▸ **SUPPLIED MATERIAL**:
╔══

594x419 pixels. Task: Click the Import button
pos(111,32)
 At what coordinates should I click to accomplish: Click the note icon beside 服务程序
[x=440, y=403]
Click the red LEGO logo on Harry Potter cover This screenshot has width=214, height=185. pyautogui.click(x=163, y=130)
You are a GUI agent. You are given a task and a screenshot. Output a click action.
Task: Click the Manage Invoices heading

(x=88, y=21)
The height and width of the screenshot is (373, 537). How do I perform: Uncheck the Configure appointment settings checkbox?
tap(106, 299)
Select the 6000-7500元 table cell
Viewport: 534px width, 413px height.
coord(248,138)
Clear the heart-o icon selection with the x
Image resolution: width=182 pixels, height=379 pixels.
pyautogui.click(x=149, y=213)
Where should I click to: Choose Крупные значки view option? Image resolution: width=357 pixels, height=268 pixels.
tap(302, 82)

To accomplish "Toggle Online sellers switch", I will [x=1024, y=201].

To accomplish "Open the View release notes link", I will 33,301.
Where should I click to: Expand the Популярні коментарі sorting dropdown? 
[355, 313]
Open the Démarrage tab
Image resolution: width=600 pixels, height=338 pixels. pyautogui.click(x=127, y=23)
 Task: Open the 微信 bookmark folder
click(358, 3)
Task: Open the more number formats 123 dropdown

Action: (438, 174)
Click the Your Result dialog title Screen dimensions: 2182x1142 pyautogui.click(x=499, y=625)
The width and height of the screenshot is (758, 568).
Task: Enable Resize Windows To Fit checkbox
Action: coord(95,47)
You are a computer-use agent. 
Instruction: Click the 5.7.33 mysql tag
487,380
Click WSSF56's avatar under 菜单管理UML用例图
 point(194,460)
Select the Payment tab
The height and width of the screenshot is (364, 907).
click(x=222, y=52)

╚══

▸ **GOAL OF THE EXERCISE**: Every line above with the string "will" in it should be copied into the answer.

▸ **OUTPUT FOR THIS TASK**:
To accomplish "Toggle Online sellers switch", I will [x=1024, y=201].
To accomplish "Open the View release notes link", I will 33,301.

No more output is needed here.